Of other Republican senators:
- Rand Paul, is also against the latest repeal bill
- Susan Collins said she was "leaning against the bill" because she was worried the legislation did not do enough to protect patients with pre-existing conditions
- Lisa Murkowski, Dan Sullivan, Rob Portman and Jerry Moran are undecided
Back to the drawing board
Analysis by Anthony Zurcher, BBC North America reporter
As several Republican senators explained - ones who were firm "yesses" - the main attraction for the plan was that it was the only plan on the table.
Now it appears Republicans will have to go back to the drawing board.
Although the end of September is the deadline for passing a bill with a simple majority in the Senate for this federal budget, there's no reason the party couldn't start the wheels turning for another vote next year - or, conceivably, simply change the rules, as Donald Trump has suggested.
None of that will alter the simple dynamic that made itself clear over the course of the past months, however.
The Republican Party, despite campaigning ferociously for Obamacare repeal for nearly seven years, could never agree on how to turn those promises into reality without sending the healthcare industry into a tailspin.

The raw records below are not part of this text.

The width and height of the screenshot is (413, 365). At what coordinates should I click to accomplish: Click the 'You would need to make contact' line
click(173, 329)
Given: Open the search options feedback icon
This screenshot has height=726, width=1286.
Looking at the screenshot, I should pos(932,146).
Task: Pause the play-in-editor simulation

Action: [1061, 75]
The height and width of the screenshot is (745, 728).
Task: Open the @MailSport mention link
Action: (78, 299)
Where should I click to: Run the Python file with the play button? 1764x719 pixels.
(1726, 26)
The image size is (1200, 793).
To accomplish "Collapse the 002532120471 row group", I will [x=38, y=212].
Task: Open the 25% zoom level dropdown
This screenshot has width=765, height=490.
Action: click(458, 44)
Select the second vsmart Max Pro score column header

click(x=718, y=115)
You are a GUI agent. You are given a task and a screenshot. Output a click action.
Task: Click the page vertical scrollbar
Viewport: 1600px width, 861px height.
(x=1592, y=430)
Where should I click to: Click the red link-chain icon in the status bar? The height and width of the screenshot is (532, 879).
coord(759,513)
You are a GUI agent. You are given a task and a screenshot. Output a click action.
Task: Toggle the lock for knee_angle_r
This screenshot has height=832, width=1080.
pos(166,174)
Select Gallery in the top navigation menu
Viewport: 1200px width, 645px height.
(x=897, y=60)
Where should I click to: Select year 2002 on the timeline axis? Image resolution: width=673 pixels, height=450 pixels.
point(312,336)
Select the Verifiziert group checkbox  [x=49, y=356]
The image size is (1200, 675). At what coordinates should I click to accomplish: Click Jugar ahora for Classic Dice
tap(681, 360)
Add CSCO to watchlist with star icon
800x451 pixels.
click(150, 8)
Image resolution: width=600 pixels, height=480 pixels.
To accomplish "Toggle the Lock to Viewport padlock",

The Republican leadership had evidently hoped Senator Lindsey Graham, one of the bill's authors, might be able to persuade his close friend Mr McCain to back the measure.
Undeterred, Mr Graham vowed: "We press on."
US Vice-President Mike Pence said the so-called Graham-Cassidy bill was the "last best chance" to repeal Obamacare.
President Trump has been phoning lawmakers and state governors in a bid to tilt the scales in favour of the bill but several Republican governors this week also criticised the process as rushed.
And 16 major medical groups issued a joint statement against the Republican legislation.
Senate Majority Leader Mitch McConnell was planning to bring the legislation to a vote next week but it is unclear now if that will go ahead.
Republicans are still reeling from the collapse in July of their efforts to secure Senate passage of previous legislation to repeal Obamacare.
A dramatic late-night "no" vote from Mr McCain - just days after he was diagnosed with an aggressive brain tumour - sank that bill, too.
According to analysis by the non-partisan Brookings Institution, if the Graham-Cassidy bill were to pass, 32 million fewer Americans would have health insurance by 2027.
The new bill would give states money in block grants to run their own healthcare programmes.
But critics say that when left to the states, the money going into the Medicaid programme for people on low incomes would diminish.
Republicans have long deplored Obamacare, known formally as the Affordable Care Act, as government overreach into the US healthcare system.